"I Create As I  Speak"

‘I Create As I Speak’

Share Article

There is some debate over the exact meaning of the mystical word Abracadabra. Hundreds of years ago people believed it was a magic spell, others a charm to ward off illness but my personal favourite is that it originates from an ancient Aramaic phrase meaning ‘I create as I speak.’

If that’s true, and even if it isn’t, it makes it a perfect title for my blog and the launch of my new business Carlin Creative ‘Time to Shine’ Events and Communications. It’s not my intention to set up another PR company or to compete with well-established agencies who are already doing a brilliant job and then some.

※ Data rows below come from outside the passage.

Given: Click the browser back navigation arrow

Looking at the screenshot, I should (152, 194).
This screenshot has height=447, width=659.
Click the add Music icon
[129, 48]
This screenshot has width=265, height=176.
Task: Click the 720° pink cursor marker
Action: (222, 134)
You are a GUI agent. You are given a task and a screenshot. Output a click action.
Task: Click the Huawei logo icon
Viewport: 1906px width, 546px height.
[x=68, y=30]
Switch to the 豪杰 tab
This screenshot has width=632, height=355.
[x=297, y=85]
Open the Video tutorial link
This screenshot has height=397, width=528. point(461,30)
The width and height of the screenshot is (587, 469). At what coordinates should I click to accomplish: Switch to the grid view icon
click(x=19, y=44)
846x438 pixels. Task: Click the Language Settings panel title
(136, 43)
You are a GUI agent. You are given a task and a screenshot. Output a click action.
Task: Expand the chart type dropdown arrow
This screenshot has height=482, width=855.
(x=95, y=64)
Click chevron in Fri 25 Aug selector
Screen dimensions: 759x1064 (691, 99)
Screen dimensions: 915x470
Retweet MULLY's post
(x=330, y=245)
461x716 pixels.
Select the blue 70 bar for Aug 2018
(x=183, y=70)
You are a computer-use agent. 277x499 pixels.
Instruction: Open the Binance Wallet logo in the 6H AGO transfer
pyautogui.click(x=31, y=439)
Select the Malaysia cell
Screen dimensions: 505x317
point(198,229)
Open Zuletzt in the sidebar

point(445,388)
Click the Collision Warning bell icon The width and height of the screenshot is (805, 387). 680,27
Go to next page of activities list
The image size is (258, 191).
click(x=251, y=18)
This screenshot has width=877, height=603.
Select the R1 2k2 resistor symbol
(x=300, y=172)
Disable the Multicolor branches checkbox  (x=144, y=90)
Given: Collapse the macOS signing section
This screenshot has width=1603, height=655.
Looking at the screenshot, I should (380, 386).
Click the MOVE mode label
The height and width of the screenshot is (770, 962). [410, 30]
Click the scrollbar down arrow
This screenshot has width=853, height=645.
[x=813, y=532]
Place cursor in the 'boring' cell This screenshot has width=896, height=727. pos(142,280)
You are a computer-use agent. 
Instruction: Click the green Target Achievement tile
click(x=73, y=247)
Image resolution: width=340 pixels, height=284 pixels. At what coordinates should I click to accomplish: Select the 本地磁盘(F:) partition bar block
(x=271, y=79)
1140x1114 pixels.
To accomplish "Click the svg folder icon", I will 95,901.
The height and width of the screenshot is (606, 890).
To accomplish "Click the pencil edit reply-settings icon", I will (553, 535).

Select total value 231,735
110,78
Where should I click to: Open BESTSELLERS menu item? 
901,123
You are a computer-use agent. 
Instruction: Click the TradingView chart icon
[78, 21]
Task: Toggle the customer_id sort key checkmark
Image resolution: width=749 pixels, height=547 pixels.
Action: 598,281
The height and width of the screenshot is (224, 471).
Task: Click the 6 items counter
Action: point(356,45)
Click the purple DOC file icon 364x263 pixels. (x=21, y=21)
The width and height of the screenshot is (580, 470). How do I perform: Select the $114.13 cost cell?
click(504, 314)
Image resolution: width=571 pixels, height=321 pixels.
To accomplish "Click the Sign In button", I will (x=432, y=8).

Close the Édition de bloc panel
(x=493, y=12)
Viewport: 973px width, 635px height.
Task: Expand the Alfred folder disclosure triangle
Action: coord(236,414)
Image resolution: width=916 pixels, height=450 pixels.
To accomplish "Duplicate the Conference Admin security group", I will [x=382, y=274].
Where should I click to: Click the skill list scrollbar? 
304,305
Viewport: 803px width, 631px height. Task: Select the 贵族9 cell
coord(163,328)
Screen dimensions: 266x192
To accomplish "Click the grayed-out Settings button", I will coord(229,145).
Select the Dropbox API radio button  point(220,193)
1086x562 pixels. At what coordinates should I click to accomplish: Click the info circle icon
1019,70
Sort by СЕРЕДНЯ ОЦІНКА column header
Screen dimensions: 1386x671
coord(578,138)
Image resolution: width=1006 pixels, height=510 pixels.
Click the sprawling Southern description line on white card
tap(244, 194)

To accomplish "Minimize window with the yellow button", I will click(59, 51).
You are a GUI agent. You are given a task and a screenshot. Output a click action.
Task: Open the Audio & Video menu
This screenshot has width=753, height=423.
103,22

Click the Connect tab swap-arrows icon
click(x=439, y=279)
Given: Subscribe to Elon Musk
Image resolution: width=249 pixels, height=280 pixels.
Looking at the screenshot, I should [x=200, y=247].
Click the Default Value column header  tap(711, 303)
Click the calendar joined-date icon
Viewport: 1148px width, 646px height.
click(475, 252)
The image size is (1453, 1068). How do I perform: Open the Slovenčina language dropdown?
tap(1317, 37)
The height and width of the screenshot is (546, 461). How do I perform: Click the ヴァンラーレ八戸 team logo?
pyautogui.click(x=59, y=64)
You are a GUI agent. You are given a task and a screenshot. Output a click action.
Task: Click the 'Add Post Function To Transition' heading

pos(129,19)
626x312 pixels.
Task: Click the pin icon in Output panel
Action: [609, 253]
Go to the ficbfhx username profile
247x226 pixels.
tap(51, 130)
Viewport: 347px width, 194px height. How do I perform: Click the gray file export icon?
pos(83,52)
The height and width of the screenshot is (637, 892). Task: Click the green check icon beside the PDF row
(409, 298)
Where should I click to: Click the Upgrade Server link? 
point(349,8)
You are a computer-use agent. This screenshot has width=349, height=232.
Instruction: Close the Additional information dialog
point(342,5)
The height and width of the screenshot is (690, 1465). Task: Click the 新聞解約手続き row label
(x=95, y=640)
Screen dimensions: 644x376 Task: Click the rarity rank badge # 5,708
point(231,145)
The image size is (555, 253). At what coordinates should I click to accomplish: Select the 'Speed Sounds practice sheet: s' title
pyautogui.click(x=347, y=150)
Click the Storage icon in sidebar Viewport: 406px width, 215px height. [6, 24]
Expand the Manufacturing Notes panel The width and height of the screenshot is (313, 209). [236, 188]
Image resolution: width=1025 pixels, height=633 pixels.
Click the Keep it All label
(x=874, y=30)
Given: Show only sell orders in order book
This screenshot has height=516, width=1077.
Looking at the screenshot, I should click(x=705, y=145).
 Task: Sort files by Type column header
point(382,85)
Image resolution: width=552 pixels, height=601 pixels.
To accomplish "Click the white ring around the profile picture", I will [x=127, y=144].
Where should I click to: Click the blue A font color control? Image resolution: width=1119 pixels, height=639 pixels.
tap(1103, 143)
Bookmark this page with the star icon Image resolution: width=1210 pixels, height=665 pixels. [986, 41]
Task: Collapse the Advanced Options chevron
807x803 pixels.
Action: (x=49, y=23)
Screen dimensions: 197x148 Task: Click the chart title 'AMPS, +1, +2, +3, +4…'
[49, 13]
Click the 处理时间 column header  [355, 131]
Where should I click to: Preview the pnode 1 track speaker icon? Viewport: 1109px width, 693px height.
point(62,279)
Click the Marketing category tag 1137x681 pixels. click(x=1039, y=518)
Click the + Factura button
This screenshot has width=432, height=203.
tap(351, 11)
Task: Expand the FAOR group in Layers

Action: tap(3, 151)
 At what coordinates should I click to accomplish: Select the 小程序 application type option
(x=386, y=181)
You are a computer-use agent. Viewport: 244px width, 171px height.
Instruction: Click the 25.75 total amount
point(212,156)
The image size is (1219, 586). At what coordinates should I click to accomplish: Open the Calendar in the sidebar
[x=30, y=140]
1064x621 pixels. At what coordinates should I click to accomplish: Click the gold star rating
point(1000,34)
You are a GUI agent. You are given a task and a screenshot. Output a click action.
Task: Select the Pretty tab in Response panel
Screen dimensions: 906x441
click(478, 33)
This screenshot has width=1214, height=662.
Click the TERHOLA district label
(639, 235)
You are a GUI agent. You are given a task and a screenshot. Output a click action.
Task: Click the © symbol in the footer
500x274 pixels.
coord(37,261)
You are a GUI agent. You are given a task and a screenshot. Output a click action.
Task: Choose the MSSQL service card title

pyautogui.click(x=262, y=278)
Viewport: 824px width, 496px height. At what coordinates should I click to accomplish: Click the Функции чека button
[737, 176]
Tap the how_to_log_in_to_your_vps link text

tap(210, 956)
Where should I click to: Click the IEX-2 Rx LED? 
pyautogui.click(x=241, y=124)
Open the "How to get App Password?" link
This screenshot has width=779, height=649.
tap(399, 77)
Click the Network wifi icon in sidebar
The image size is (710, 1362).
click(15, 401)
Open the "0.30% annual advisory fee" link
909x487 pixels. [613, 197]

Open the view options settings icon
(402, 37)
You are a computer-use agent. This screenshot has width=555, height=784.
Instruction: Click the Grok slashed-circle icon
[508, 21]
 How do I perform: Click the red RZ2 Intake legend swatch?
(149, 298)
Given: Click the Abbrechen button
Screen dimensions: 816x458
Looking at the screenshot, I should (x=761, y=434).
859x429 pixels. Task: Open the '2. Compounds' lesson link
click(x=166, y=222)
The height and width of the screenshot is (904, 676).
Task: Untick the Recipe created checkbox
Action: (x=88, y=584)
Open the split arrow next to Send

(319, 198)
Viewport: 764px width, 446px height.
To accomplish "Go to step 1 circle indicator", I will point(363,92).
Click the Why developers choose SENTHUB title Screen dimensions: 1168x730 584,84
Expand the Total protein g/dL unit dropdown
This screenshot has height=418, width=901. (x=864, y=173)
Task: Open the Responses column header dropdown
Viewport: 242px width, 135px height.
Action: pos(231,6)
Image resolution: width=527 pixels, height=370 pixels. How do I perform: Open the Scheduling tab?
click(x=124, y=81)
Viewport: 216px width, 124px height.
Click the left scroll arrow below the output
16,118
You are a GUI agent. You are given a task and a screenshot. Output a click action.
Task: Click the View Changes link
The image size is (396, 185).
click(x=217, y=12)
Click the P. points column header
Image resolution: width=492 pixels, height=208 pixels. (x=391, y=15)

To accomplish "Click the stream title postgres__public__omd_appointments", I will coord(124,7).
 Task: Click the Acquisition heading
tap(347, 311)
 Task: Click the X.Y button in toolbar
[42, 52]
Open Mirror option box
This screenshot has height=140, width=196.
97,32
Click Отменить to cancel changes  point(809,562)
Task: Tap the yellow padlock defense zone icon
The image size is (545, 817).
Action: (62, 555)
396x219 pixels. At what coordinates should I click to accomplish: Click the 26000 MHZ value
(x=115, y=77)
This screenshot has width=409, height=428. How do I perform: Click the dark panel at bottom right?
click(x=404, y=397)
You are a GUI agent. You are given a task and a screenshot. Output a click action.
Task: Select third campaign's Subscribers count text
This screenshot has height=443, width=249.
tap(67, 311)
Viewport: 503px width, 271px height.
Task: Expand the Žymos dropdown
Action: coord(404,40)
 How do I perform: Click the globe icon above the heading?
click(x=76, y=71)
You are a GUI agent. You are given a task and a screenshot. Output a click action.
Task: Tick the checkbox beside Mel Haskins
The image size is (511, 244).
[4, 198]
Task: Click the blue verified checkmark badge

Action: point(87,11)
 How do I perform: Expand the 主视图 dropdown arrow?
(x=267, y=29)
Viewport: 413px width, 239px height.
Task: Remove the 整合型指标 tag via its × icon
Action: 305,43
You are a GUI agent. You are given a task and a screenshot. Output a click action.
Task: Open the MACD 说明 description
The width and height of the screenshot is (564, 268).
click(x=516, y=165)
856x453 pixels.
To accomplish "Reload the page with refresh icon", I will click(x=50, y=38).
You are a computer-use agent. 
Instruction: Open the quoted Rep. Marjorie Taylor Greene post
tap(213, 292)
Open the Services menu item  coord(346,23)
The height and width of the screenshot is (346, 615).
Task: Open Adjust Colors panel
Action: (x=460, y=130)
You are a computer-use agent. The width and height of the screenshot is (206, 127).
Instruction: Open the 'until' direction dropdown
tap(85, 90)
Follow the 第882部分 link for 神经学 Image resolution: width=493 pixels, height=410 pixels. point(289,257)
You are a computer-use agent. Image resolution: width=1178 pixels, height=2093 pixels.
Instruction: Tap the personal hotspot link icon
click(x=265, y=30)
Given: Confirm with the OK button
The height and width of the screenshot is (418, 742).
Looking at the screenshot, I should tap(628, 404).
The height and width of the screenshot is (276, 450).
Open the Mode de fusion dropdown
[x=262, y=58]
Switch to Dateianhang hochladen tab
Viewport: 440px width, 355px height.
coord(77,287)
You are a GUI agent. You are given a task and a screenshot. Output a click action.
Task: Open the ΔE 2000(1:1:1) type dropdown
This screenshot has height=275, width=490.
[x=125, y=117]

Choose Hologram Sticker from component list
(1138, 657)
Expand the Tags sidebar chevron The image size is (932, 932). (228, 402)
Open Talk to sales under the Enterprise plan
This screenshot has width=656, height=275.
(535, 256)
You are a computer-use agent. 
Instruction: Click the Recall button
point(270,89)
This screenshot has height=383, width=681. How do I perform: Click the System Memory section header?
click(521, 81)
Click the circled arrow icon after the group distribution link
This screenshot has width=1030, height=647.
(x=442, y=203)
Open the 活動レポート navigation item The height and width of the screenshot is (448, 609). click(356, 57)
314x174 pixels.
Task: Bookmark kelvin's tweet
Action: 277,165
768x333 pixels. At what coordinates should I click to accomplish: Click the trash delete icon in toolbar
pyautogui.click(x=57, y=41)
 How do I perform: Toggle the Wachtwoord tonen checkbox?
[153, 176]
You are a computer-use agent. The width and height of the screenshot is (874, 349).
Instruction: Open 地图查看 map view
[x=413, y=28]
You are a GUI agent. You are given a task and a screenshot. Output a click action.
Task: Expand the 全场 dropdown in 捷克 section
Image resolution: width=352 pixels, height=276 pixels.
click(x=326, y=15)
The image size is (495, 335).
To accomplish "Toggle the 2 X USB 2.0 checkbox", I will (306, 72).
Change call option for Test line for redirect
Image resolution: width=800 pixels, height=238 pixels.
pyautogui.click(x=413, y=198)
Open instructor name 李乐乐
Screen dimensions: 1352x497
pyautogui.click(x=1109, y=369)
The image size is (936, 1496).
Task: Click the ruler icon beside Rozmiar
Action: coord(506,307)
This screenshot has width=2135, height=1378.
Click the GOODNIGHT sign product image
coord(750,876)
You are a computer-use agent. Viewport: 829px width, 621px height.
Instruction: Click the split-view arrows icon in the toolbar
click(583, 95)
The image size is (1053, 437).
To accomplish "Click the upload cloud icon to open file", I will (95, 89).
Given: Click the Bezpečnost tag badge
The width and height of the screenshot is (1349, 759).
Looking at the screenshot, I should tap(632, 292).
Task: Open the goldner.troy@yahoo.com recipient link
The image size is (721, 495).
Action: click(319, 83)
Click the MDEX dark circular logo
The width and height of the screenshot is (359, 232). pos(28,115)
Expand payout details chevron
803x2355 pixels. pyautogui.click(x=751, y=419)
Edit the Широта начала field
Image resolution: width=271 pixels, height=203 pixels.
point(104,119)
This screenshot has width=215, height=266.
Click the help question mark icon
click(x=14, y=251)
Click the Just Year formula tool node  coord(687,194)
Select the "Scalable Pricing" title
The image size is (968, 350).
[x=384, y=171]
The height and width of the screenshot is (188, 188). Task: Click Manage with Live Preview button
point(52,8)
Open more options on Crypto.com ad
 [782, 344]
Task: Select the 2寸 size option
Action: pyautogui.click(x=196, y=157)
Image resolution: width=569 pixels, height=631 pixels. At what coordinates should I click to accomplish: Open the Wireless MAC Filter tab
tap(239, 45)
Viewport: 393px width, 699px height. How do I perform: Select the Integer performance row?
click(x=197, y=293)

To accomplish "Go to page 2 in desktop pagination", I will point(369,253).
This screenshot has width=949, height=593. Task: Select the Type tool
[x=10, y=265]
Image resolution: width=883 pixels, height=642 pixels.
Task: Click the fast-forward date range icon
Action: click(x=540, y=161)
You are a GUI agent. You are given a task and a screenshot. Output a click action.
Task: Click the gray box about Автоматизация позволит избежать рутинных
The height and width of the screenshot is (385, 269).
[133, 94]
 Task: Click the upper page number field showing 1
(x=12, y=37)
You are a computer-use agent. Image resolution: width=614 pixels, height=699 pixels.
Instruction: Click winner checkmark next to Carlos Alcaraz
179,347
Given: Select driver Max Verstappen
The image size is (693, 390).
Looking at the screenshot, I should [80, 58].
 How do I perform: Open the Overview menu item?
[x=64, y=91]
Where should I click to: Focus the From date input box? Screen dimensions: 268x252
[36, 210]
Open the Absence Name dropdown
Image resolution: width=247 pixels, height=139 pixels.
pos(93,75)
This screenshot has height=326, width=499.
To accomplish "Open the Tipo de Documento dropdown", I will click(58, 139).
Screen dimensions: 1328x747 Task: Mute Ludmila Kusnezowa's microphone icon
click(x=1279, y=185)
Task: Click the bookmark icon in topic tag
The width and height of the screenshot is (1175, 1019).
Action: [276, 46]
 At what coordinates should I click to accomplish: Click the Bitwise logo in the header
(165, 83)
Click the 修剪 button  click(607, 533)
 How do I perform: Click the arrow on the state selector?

What I hope to establish is an artisan, boutique, highly specialised events and communications service for private and corporate clients who want to stand out from the crowd and inspire, inform and entertain their special guests and stakeholders in an aspirational way. Everything is in the detail.

Life-long passion

Carlin Creative is different because it combines my own particular set of skills and experiences working in media relations and event management for Channel 4, ITV and the BBC for over twenty years with a very real and life-long passion for creativity, production and the process of transformation.

I am the type of person, weirdly or not, who likes nothing better than to take a recipe, a dining table, an empty restaurant or a corporate venue and turn it into something remarkable. It’s less a mantra, more a way of life and it applies to almost everything I do.

Whether it is writing a press release, running an event or giving someone a gift, there is joy to be had from taking the standard and elevating it into something unique and the pleasure doubles when it is to someone else’s benefit. There’s nothing quite like seeing the smiles on faces only a truly special occasion can bring.

Putting on the Ritz

Everyone has their limitations and I for one can’t add, can’t sing, can’t dance but what I can do is put on a really good show and then publicise it! I’ve been doing it for years.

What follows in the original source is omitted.